Bonjour à toutes et à tous, heureuse de trouver le temps de jeter quelques mots sur la toile et de vous retrouver.

Sur un blog, quinze jours de silence, c’est presque l’éternité ! Cet espace de libre expression que nous nous partageons maintenant depuis plus de trois ans est petit à petit devenu une sorte de journal de mes activités, mais je manque cruellement de temps. Je vous propose donc un petit retour en arrière sur l’actualité de ces dernières semaines, et de rattraper un peu le fossé qui a séparé le réel du virtuel.

Petit retour en arrière donc. Premier sujet à me venir à l’esprit, Polanski / Mitterrand… mais en vérité, je n’ai pas très envie d’en parler, assez mal à l’aise devant les revendications d’une justice d’exception pour nantis et VIP, même si l’on peut regretter l’imprescriptibilité des faits reprochés à un cinéaste dont personne ne remet en cause le talent, mal à l’aise aussi devant la précipitation à tomber sur le dos du ministre de la Culture pour des écrits qui relèvent davantage de la littérature qu’autre chose, et dont l’instrumentalisation tardive par le Front National a suscité des amalgames nauséabonds, notamment entre homosexualité et pédophilie.
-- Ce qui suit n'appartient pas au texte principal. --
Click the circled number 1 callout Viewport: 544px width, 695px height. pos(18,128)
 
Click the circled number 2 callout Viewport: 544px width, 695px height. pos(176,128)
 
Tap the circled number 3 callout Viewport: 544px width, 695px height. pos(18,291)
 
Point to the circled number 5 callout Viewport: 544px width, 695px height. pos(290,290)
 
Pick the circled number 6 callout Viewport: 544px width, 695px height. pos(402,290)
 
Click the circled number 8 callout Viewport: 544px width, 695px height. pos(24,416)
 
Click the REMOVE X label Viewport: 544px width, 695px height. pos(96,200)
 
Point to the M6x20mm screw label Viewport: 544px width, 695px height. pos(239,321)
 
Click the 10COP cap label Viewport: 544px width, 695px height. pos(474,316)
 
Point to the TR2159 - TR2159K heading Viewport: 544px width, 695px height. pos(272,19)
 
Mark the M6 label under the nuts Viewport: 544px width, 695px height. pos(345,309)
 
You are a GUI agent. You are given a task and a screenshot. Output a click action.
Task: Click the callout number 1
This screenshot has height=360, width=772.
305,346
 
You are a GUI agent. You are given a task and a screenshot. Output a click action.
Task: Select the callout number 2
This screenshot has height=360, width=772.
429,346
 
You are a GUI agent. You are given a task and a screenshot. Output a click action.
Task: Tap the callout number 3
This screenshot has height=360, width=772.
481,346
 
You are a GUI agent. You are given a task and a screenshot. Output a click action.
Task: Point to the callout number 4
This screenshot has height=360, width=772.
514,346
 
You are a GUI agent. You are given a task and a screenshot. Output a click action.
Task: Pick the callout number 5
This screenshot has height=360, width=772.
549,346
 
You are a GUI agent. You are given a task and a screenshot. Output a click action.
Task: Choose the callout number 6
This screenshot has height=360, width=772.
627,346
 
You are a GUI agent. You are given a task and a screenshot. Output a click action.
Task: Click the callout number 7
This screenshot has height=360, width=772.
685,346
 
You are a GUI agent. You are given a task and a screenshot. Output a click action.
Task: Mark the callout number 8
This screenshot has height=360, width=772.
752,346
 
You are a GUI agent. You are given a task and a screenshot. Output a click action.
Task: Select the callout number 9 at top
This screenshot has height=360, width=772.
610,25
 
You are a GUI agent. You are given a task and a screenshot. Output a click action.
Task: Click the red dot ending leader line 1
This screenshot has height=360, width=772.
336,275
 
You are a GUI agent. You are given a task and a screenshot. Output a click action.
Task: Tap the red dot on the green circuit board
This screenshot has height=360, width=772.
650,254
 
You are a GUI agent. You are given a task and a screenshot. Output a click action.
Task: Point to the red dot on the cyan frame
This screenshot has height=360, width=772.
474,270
Comme l’a écrit très justement Caroline Fourest dans sa chronique du Monde, le risque est de faire le procès de l’émancipation sexuelle et des libertés individuelles, plutôt que celui du commerce du sexe et de la domination.
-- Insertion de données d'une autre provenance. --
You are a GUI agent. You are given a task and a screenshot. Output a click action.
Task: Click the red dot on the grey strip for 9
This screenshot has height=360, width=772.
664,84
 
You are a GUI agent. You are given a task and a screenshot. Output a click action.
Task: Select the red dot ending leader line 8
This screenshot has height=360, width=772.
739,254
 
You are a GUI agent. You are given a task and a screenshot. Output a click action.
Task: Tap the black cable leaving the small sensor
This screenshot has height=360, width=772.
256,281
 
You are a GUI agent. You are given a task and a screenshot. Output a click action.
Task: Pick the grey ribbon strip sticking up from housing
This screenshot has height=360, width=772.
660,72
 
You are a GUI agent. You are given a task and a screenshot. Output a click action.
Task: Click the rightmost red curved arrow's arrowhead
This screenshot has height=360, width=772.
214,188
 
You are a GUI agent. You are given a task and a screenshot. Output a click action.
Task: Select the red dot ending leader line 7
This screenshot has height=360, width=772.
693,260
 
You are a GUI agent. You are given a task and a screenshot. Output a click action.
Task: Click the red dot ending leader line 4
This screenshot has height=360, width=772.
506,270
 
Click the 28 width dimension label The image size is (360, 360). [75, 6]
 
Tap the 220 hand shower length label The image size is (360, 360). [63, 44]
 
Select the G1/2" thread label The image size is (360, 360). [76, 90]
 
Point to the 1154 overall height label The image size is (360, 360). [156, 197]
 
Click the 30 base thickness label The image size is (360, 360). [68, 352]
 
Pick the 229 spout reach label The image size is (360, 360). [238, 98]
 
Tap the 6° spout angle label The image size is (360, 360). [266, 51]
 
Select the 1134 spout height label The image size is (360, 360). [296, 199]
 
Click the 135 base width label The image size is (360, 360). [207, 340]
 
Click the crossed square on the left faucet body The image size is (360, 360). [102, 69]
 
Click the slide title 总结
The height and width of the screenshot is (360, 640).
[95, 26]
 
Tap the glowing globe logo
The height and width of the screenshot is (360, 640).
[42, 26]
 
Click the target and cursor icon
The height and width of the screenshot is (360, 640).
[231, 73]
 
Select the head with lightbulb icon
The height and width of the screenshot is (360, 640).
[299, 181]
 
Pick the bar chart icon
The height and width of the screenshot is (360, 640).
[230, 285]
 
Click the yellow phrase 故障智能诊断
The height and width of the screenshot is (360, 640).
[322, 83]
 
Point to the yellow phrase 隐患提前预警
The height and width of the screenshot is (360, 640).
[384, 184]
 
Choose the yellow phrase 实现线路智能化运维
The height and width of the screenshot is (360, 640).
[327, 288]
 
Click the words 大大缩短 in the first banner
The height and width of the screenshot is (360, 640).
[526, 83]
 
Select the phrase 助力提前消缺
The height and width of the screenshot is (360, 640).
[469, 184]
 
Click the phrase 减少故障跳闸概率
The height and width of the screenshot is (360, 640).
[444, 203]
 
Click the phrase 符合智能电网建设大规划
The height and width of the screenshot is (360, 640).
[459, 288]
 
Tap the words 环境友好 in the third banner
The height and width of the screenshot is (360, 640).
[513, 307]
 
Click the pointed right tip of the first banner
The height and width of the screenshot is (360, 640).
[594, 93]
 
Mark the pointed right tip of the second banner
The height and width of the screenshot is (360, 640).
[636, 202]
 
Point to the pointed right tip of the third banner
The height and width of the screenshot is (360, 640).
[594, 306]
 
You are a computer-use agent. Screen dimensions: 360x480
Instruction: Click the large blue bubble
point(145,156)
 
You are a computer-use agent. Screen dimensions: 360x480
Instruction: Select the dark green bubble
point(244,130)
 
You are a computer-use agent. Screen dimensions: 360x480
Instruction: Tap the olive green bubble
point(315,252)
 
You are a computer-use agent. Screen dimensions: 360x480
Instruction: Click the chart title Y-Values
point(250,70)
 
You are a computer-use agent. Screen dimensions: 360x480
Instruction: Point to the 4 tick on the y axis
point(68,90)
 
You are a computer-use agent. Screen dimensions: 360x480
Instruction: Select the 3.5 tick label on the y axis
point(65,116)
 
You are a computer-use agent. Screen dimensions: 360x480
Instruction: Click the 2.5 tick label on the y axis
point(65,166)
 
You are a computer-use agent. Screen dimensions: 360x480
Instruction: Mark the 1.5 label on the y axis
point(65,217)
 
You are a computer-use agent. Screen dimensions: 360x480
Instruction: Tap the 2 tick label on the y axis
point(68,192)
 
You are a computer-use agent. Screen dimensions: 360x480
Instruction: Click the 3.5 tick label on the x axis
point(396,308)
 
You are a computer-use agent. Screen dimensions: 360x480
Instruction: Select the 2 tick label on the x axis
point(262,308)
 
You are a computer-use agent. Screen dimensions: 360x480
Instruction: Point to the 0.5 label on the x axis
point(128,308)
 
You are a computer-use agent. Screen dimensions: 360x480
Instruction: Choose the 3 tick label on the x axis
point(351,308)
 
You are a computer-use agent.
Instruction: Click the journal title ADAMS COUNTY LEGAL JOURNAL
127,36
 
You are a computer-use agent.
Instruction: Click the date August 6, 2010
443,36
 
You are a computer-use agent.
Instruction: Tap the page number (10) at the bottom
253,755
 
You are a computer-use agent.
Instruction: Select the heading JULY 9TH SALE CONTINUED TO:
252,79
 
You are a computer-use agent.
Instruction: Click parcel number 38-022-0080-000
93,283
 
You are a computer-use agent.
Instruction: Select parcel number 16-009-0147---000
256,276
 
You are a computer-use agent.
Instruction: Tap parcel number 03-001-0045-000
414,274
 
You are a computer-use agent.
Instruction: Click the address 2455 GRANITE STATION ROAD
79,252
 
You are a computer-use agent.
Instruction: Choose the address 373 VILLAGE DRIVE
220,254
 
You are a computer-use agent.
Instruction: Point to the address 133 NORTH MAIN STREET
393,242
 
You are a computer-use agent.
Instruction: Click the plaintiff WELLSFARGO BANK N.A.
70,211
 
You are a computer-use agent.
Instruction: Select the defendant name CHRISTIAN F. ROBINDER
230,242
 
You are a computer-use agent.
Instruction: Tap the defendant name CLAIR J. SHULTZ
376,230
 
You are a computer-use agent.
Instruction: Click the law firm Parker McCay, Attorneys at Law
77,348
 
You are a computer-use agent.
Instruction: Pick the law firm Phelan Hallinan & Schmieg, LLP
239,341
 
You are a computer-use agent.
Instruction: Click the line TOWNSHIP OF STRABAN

Mal à l’aise, dans le fond, avec une comparaison très dangereuse entre des faits judiciaires d’un côté, et un livre de l’autre. On a l’impression plus que désagréable que certains n’hésiteraient pas envoyer des écrivains devant un tribunal si c’était l’occasion de gagner quelques points de sondage. Polanski, lui, c’est ne pas un film qu’on lui reproche, et c’est pour cela que son statut d’artiste n’a pas à constituer une forme de bouclier contre la justice d’un grand pays démocratique.
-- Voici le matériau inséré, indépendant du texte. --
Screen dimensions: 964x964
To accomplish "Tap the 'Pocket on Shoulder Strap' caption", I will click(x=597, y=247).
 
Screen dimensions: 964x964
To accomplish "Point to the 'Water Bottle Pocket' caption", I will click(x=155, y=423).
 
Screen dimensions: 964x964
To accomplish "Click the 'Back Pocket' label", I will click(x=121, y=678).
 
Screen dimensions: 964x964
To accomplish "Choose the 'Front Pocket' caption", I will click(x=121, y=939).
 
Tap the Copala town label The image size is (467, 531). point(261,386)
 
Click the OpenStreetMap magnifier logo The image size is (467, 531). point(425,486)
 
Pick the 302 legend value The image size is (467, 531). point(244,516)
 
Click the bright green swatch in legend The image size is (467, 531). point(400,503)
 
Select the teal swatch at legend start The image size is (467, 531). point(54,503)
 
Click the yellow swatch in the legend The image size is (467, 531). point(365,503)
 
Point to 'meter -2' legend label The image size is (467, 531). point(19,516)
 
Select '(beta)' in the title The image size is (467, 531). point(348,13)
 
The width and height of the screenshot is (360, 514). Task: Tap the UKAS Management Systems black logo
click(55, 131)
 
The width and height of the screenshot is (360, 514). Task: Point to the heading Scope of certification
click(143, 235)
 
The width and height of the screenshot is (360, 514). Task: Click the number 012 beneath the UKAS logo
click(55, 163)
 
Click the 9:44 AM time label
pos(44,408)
« Parce que je le vaux bien. »

J’aurais plutôt envie de me désoler du comportement insolent de Jean Sarkozy à qui, de droit divin, tout semble dû, lui qui vient de se déclarer candidat à la présidence de l’établissement public d’aménagement du quartier de la Défense et a vu tous les couards féodaux des Hautes Seines lui dérouler le tapis rouge, à lui, l’héritier, l’antithèse de la méritocratie. J’en profite pour saluer la réaction salutaire de Michèle Delaunay sur son blog en soulignant que cette “nomination” était une provocation cynique à l’égard de tous les jeunes Français qui comptent sur leur travail et leurs efforts pour trouver un emploi, pendant que d’autres n’ont même pas à se présenter au moindre examen. C’est le philosophe Yves Michaud dans son dernier essai “Qu’est ce que le mérite ?” qui dénonce en profondeur les dérives du mérite républicain à l’ère Sarkozy: on rabaisse la dignité de cette valeur essentielle en passant de Voltaire à un slogan de publicité pour des shampooings. De ce point de vue, il est probable, en effet, que Jean Sarkozy aura une Rolex avant 50 ans…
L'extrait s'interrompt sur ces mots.